→ **Aim of the task**
Could you set down only the lines from the one including "Open the USA TODAY display name link" to the end of the records below, inclusive and exact, leaving pictures out?

--- Extracted data Enclosed Below ---

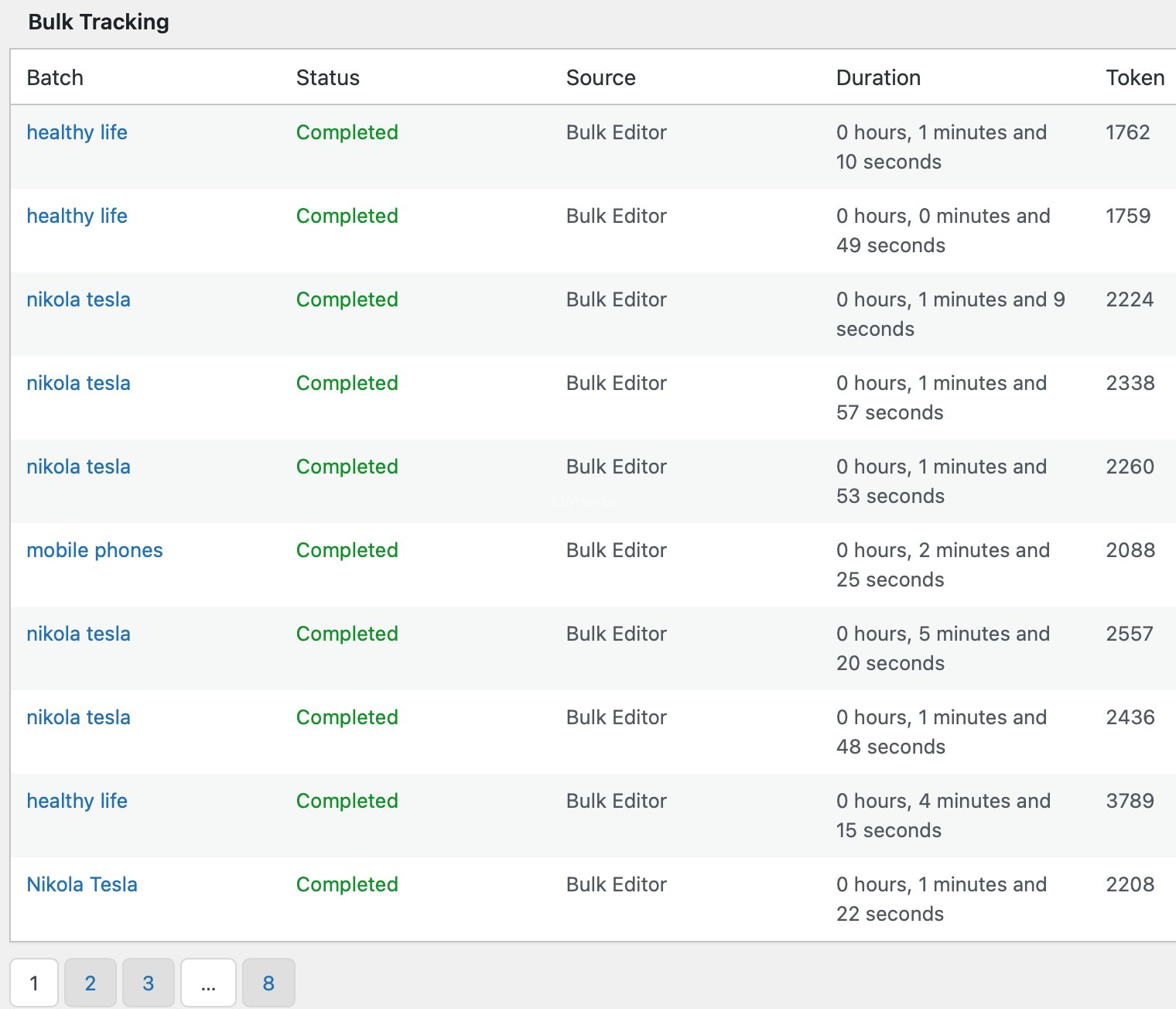
Task: Jump to page 3 in pagination
Action: pyautogui.click(x=149, y=983)
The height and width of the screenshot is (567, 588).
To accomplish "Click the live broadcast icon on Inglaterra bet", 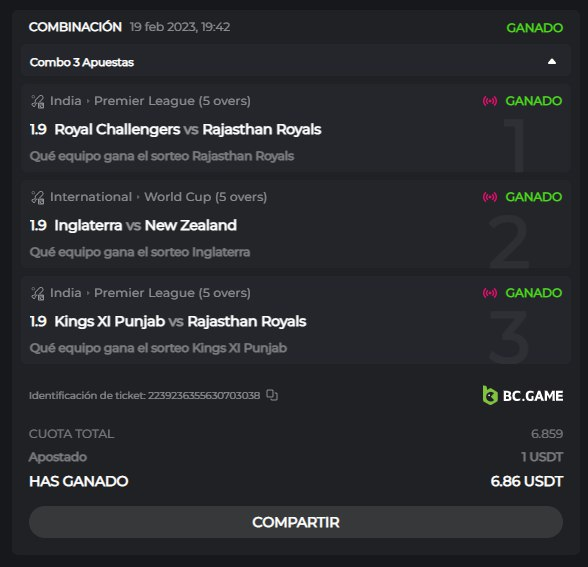I will (490, 197).
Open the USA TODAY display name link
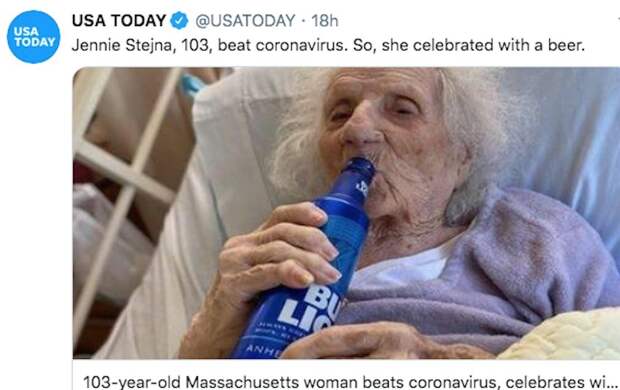620x390 pixels. 119,21
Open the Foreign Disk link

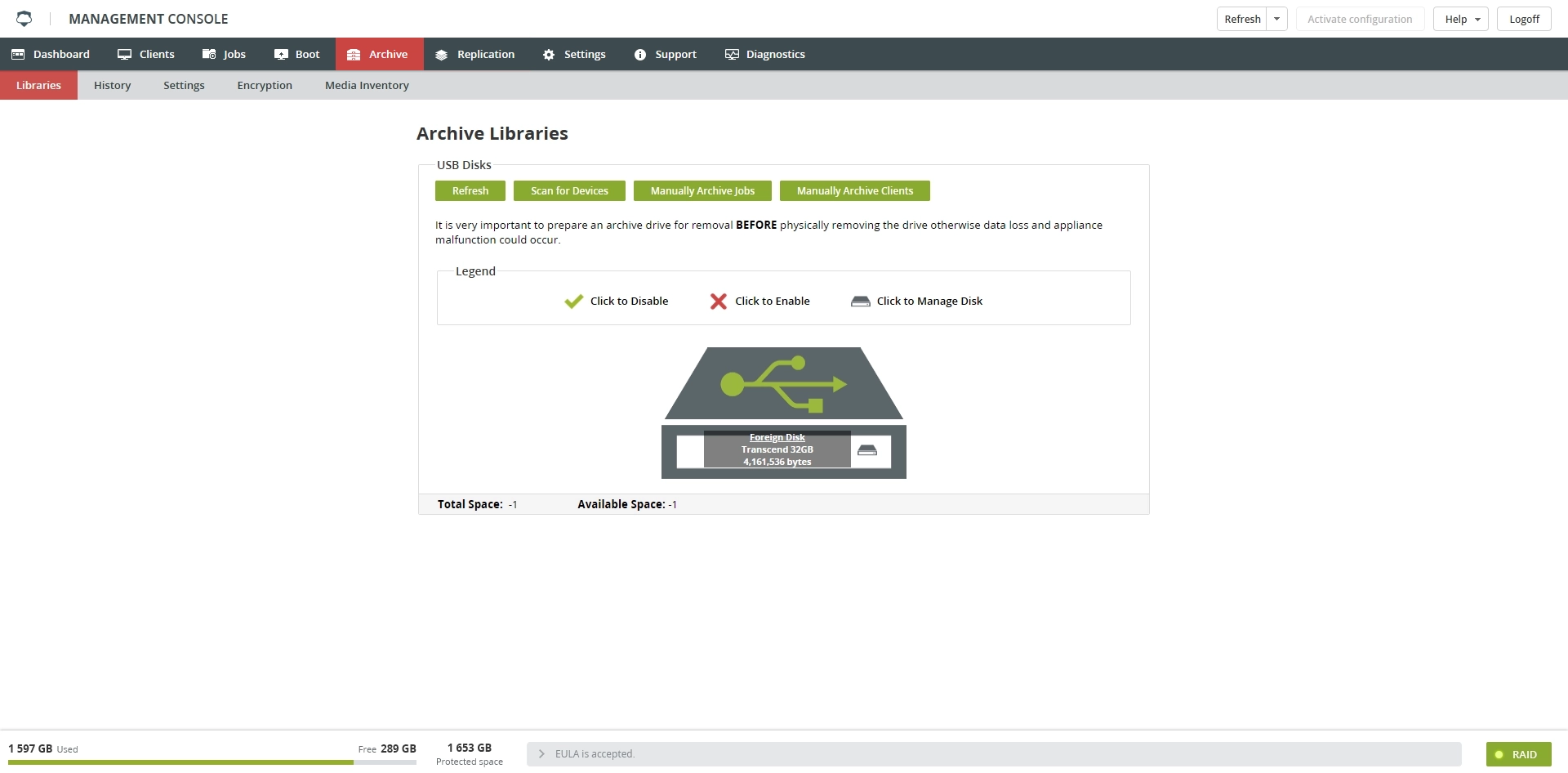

--- End of Enclosed Extracted data ---

→ **Task response**
Open the USA TODAY display name link
620x390 pixels. 119,21
Open the Foreign Disk link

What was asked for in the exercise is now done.